Lorsque nous débusquions des Fellaghas en nombre assez important et apparemment bien armés, c’était à moi de jouer. J’appelais, par radio, le lieutenant de tir de ma batterie qui notait sur sa carte les coordonnées du lieu où j’avais repéré les rebelles. Il effectuait ensuite ses calculs afin de communiquer aux quatre chefs de pièce les indications chiffrées leur permettant de pointer leurs canons.

Selon le point de chute des obus, je réglais le tir en fonction des déplacements de l’ennemi. Il me fallait opérer avec la plus grande attention et repérer l’objectif avec le maximum de précision. Pour communiquer avec ma batterie, positionnée plusieurs kilomètres en arrière, je disposais d’un poste radio, émetteur-récepteur, constitué de deux parties séparables, l’ensemble pesant environ 17 kg. Pour en assurer le transport, notre commandement avait trouvé une solution pratique et économique : nous réquisitionnions, deux porteurs, choisis parmi les suspects algériens détenus dans les locaux de l’officier de renseignements. Il s’agissait donc, pour moi, au début de chaque opération, de me rendre à la prison militaire, muni de mon ordre de mission, et de demander qu’on veuille bien me livrer deux hommes, que j’allais affecter au transport de mon poste.

A partir de ce moment-là, j’étais totalement responsable de ces deux hommes dont j’ignorais tout.

J’étais intégré à une colonne qui descendait un sentier à peine visible, au milieu de la végétation assez dense à cet endroit. Devant moi, à faible distance, marchaient les éléments d’une section, puis mes deux porteurs avec leur charge, mon radio, pistolet-mitrailleur à la hanche, et moi-même, ma carabine à l’épaule, et mon pistolet à la ceinture.

En dessous de nous, à cent mètres, nous commencions à apercevoir les premières maisons inhabitées d’un Douar, non pas les constructions habituelles, basses, aux murs crépis de terre, couvertes de tuiles, comme on en rencontre très souvent en Kabylie, mais des habitations plus modestes, aux toits de branchages et de roseaux.

Tout à coup, j’aperçus des flammes s’échappant du toit de l’une d’elles. M’étant renseigné, j’appris que l’officier qui commandait la compagnie avait donné l’ordre d’y mettre le feu. Nous continuâmes de descendre, en longeant le village que l’incendie gagnait peu à peu.

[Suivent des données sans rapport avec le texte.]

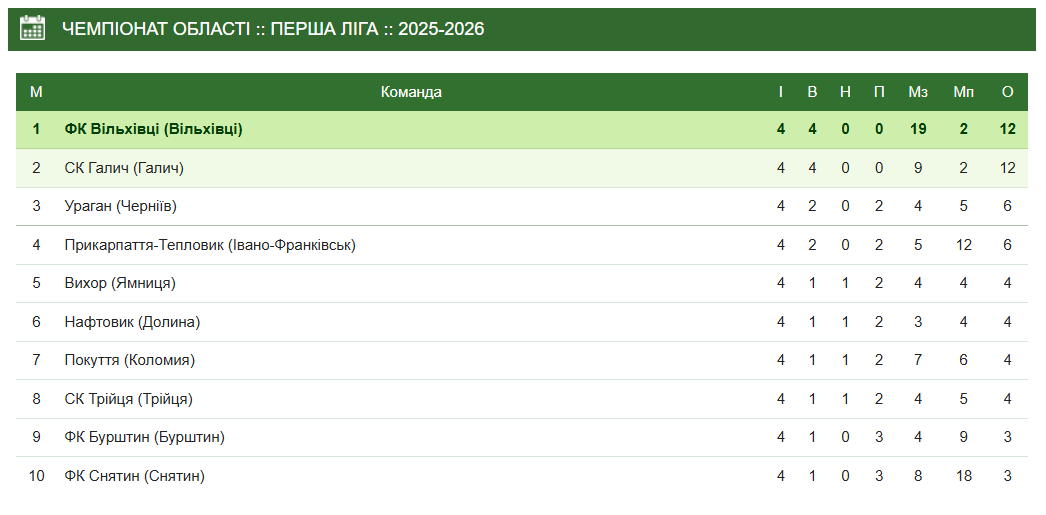
Task: Open the ФК Вільхівці (Вільхівці) team link
Action: click(x=153, y=129)
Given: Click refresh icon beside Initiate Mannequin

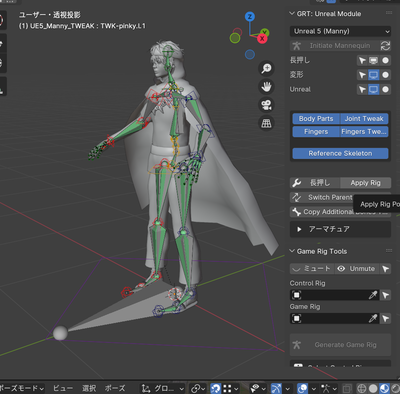Looking at the screenshot, I should click(385, 46).
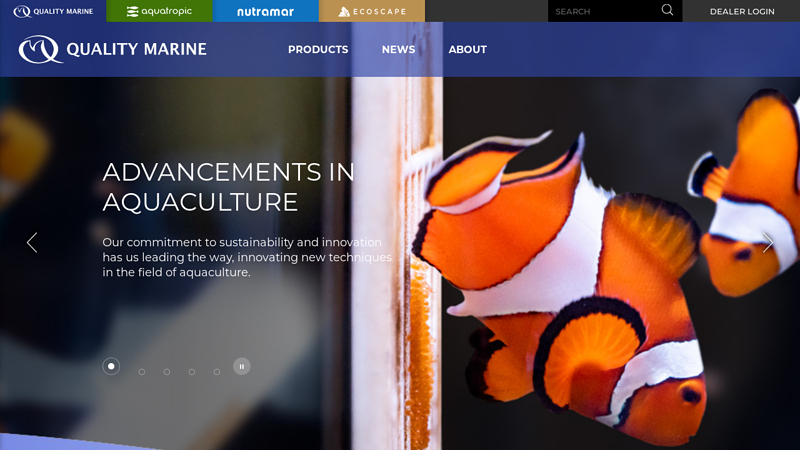Open the News menu item
Viewport: 800px width, 450px height.
pos(398,49)
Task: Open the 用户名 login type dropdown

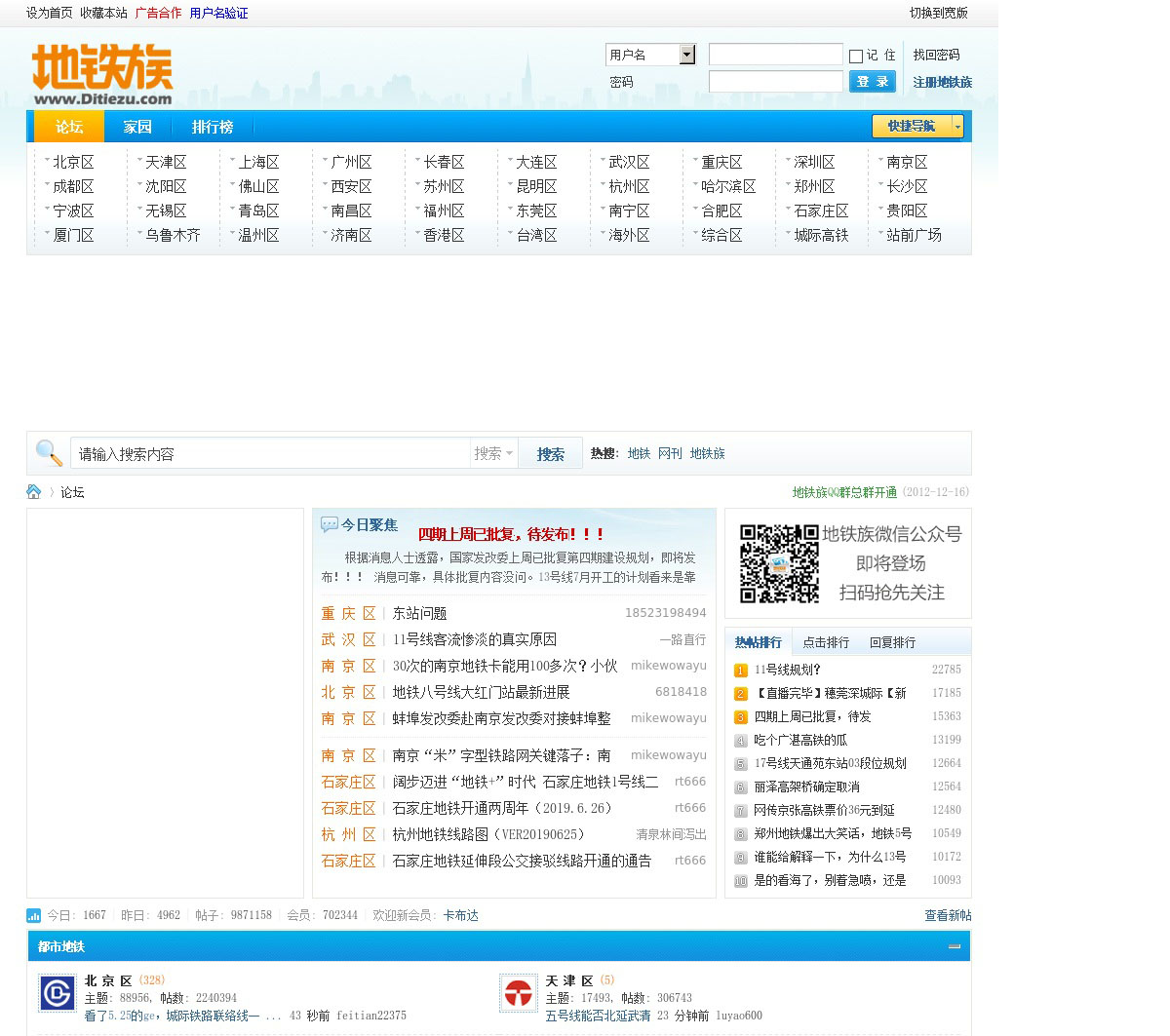Action: pyautogui.click(x=686, y=55)
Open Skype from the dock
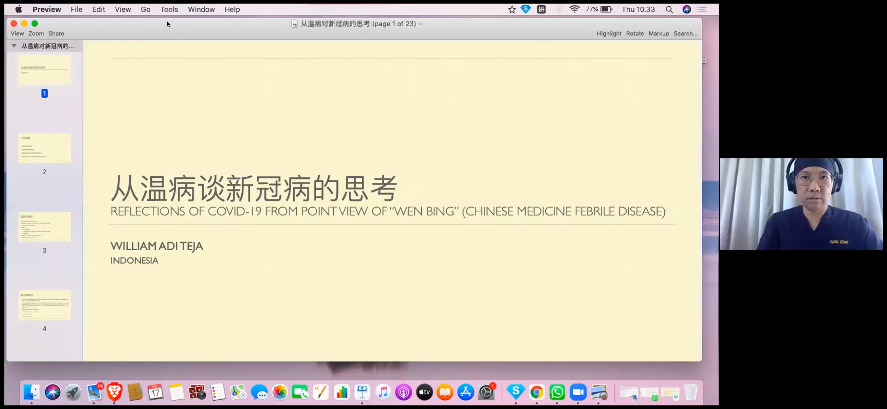The width and height of the screenshot is (887, 409). click(x=515, y=392)
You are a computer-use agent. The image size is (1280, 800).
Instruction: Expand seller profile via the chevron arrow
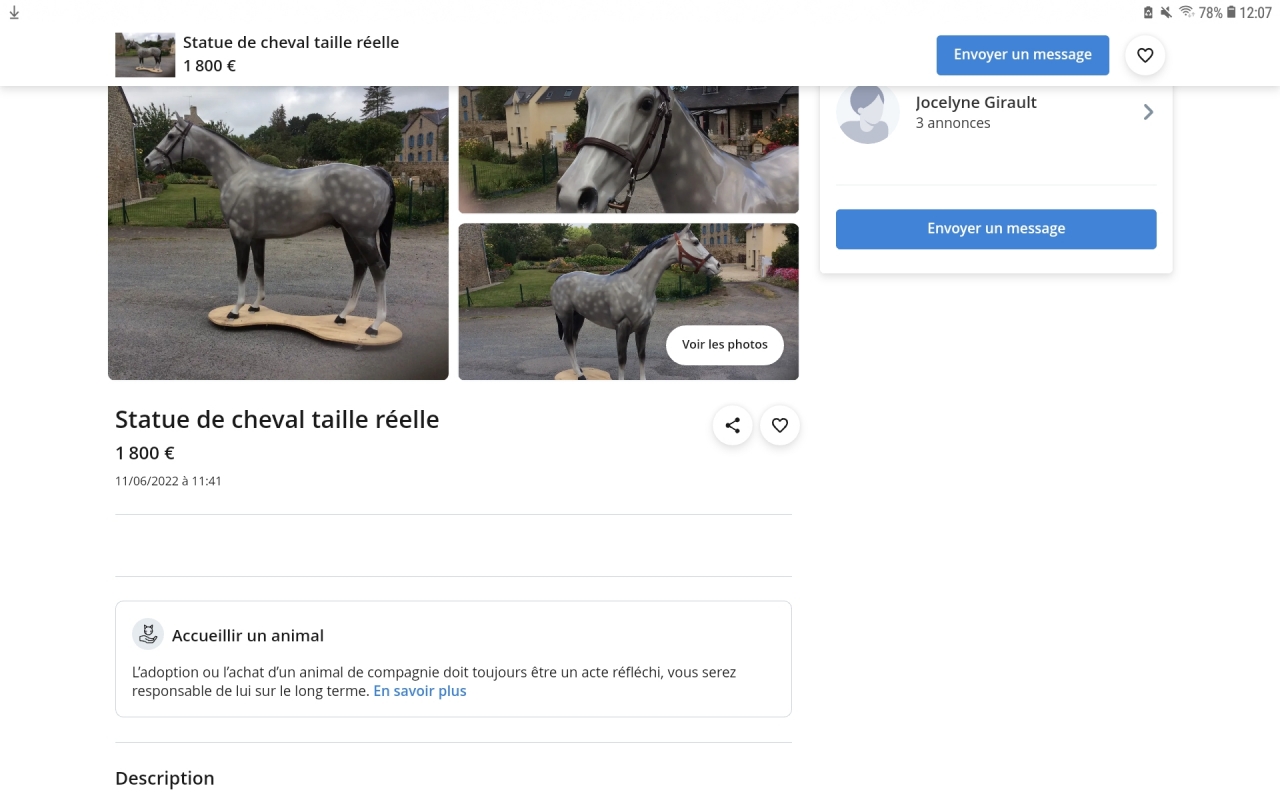(x=1148, y=112)
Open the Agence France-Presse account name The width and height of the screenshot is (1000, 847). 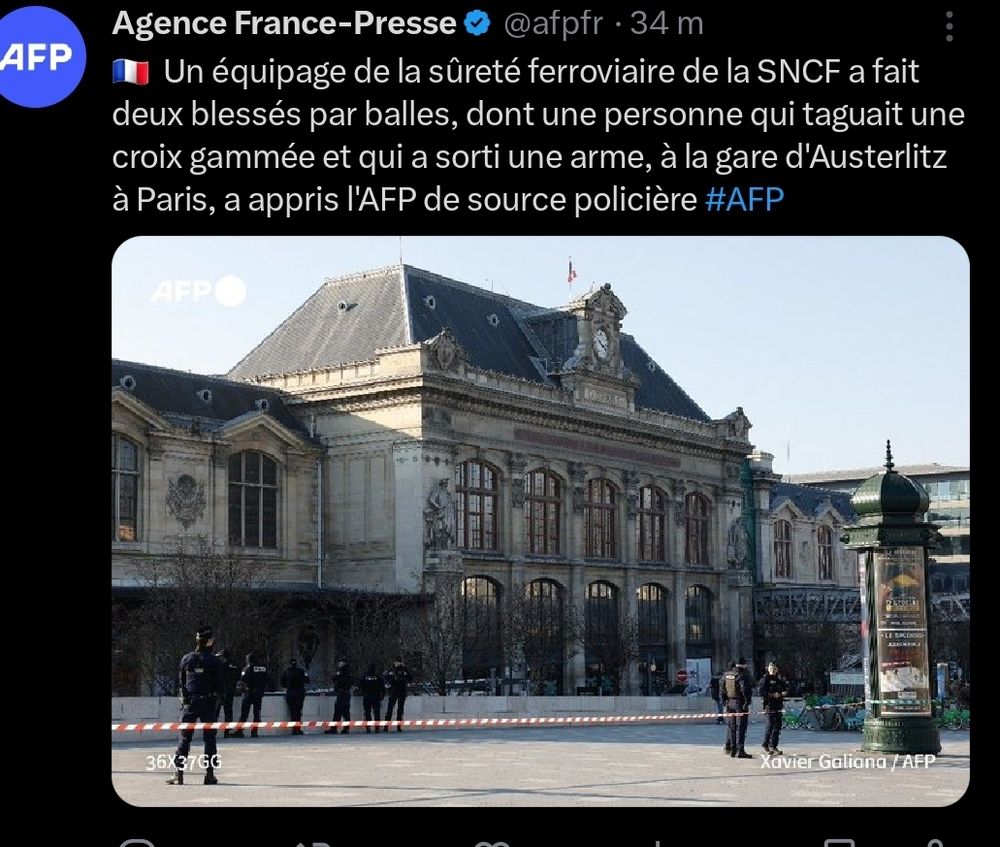(x=284, y=24)
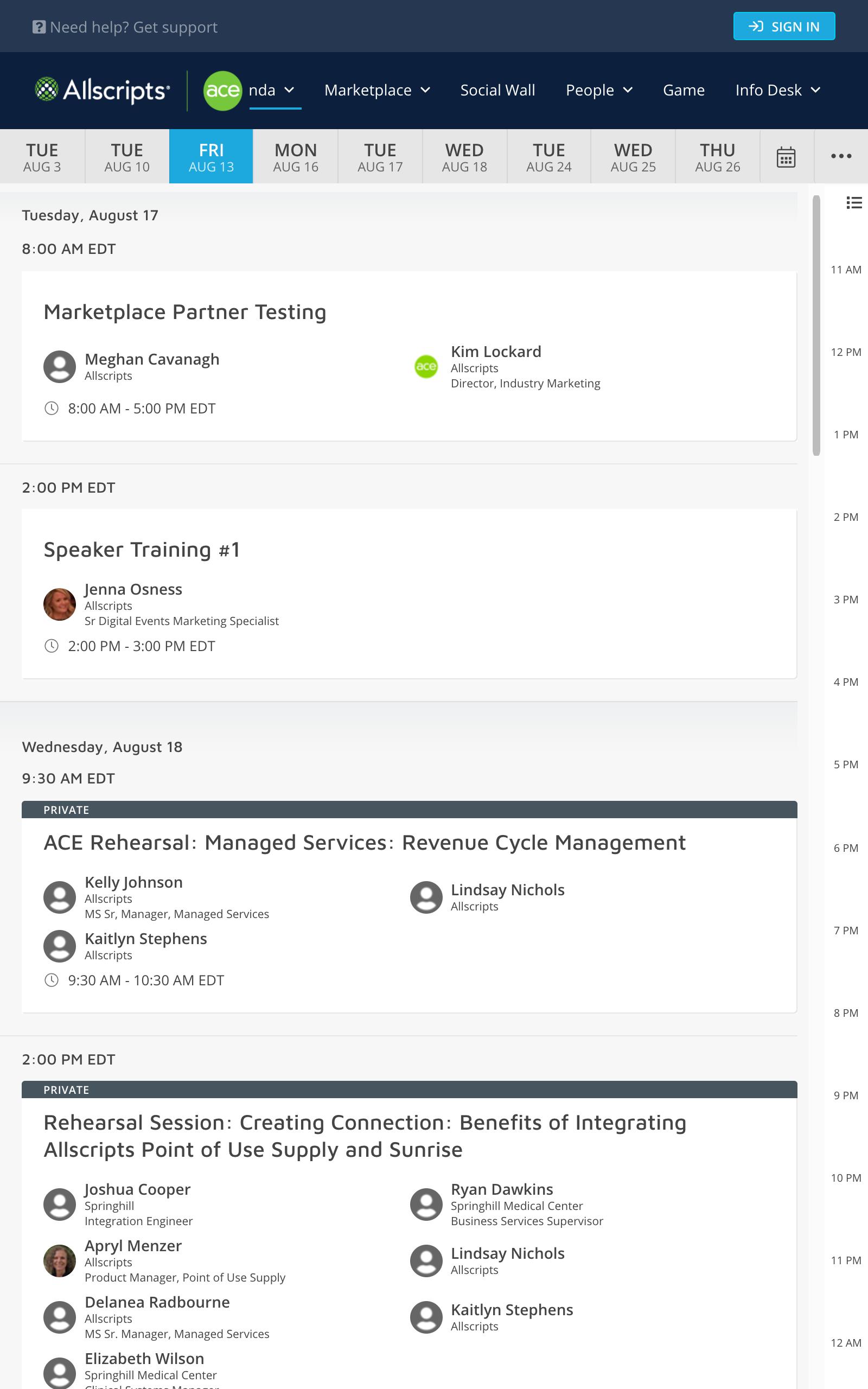Select the WED AUG 25 tab

click(633, 157)
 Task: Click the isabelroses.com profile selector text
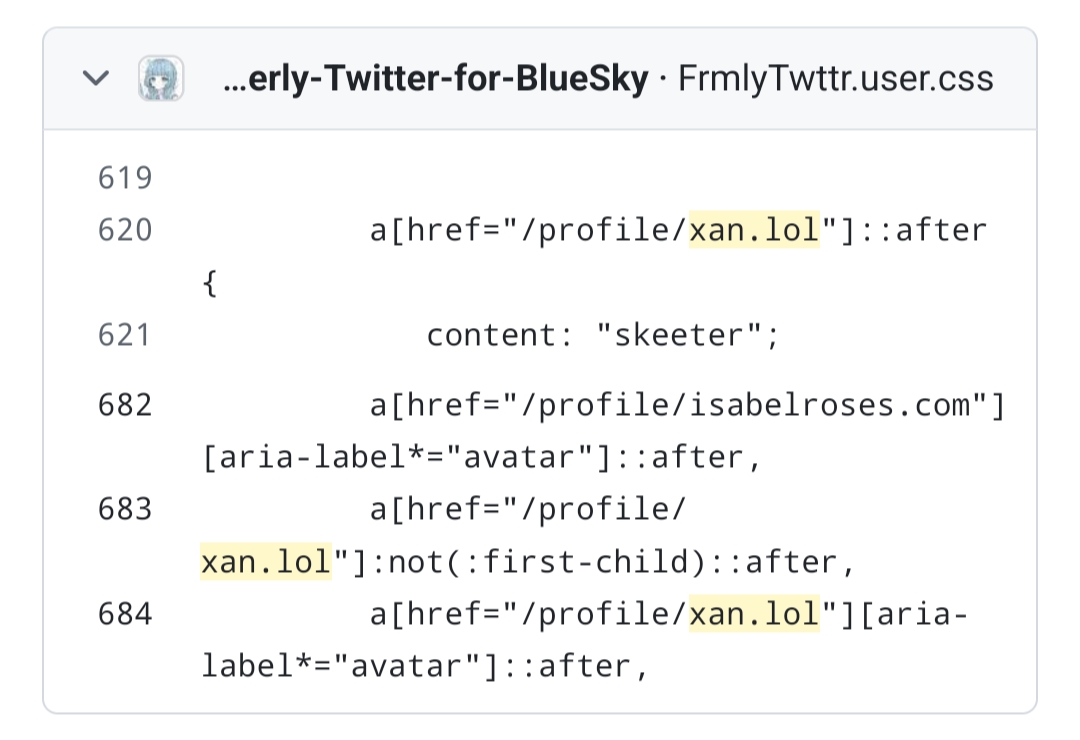688,405
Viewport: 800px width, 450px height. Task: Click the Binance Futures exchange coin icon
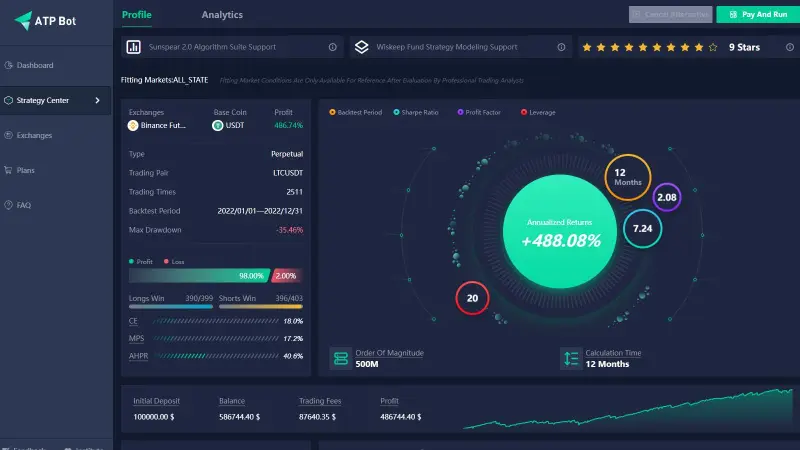click(x=133, y=126)
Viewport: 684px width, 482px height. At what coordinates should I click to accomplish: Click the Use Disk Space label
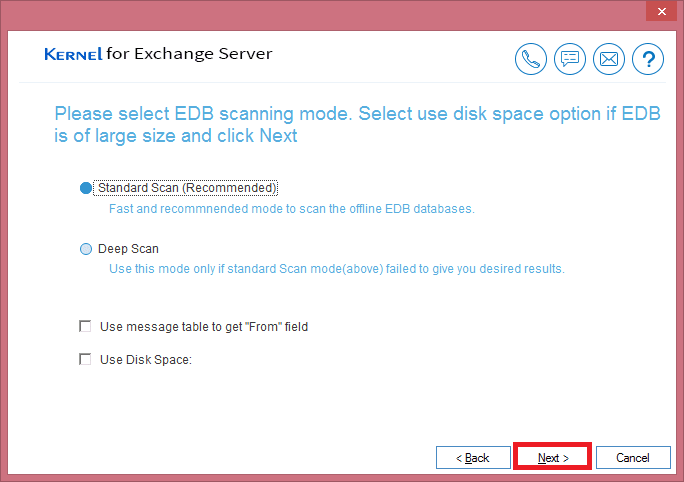146,360
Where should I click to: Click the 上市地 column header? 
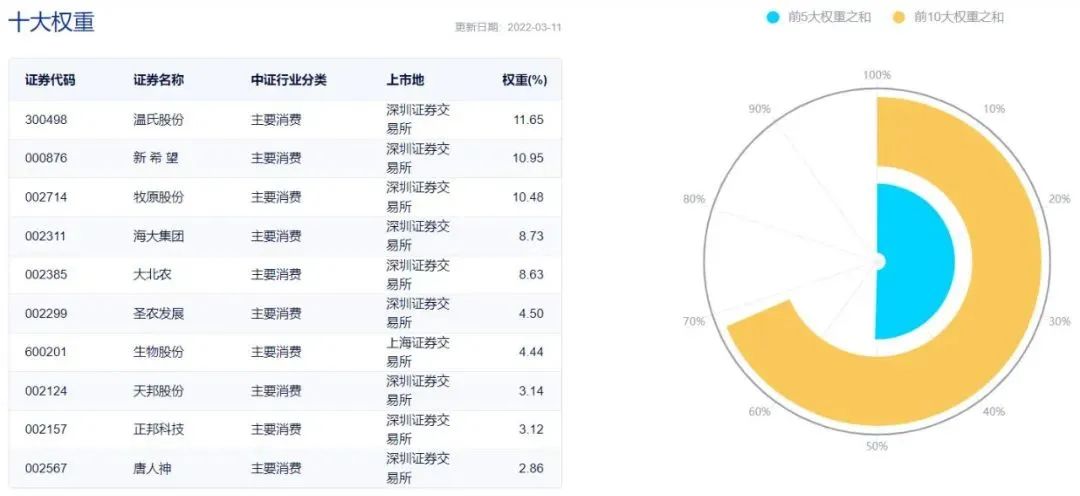click(x=405, y=80)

Tout à coup, devant moi, j’aperçois l’un de mes porteurs, le non francophone, en train de quitter la colonne, qu’il suivait sagement jusque là, et s’éloigner vers la gauche en marchant d’un pas décidé. C’était tellement inattendu que j’ai mis un certain temps à réaliser. Mais non, je ne rêvais pas.


L’homme s’éloigne encore. Je crie pour lui demander de stopper. Halte ! Il continue. A ce moment, je prends subitement conscience de la gravité de la situation, en réalisant que les dix à quinze secondes qui allaient suivre seraient capitales pour nous deux.

J’arme ma carabine avec l’intention de tirer d’abord en l’air, puis, si cela s’avère nécessaire, de viser ensuite les jambes…

L’homme fait encore quelques pas et s’arrête enfin. Il a ainsi parcouru une trentaine de mètres. Il me tourne toujours le dos, se baisse un peu et semble fouiller dans une sorte de fourré, constitué de végétation entremêlée d’où émergent quelques arbustes. Il se redresse et me fait face pour la première fois depuis qu’il a quitté la colonne, puis il revient vers moi, du même pas régulier, les deux mains jointes à hauteur de la ceinture, portant quelque chose qu’il ne m’est pas possible de discerner à la distance où il se trouve encore. Parvenu à ma hauteur, il tend ses mains vers moi et m’offre ce qu’elles contiennent : une grappe de raisin.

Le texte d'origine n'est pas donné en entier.